TUGAS LATIHAN:
Tolong jelaskan dalam satu sampai tiga kalimat mengapa penulis kata pengantar makalah tentang penagihan pajak memanjatkan puji syukur kepada Tuhan Yang Maha Esa.

KUTIPAN HALAMAN:
=-=-=

Sabtu, 19 Maret 2016

MAKALAH “UPAYA PENAGIHAN PAJAK TERHADAP WAJIB PAJAK DI INDONESIA”



KATA PENGANTAR
Puji syukur kami panjatkan kehadirat Tuhan Yang Maha Esa karena dengan rahmat, karunia, serta taufik dan hidayah-Nya kami dapat menyelesaikan makalah tentang “UPAYA PENAGIHAN PAJAK TERHADAP WAJIB PAJAK DI INDONESIA” ini dengan baik meskipun banyak kekurangan didalamnya. Dan juga kami berterima kasih pada Ibu XXXX, S.Pd., MM  selaku Dosen mata kuliah Hukum Pajak  yang telah memberikan tugas ini kepada kami.

=-=-=

DATA TERCATAT:

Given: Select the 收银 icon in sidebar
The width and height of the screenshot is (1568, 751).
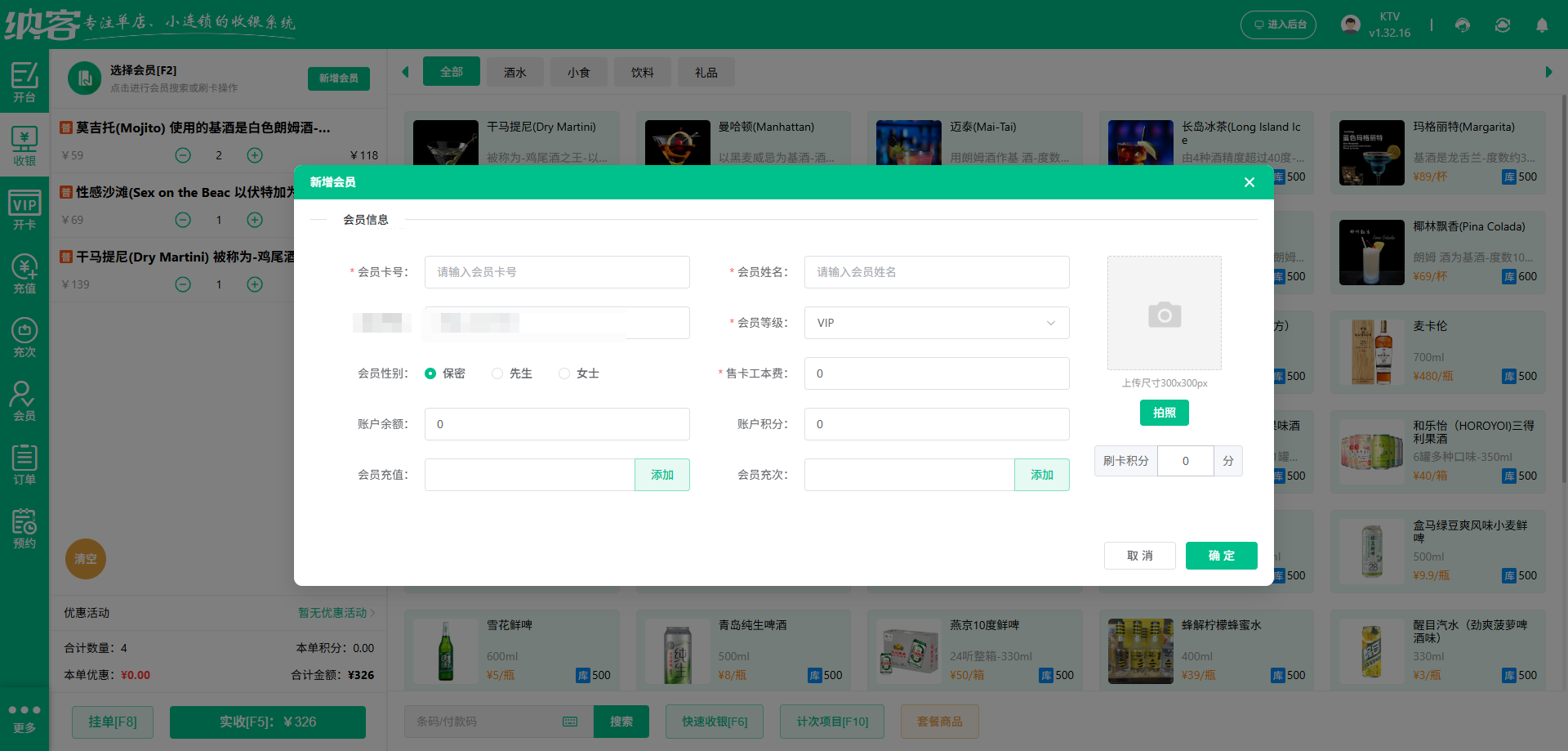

=-=-=

JAWABAN LATIHAN:
Penulis memanjatkan puji syukur karena, dengan rahmat, karunia, serta taufik dan hidayah-Nya, makalah tentang upaya penagihan pajak terhadap wajib pajak di Indonesia dapat diselesaikan dengan baik, meskipun masih banyak kekurangan di dalamnya.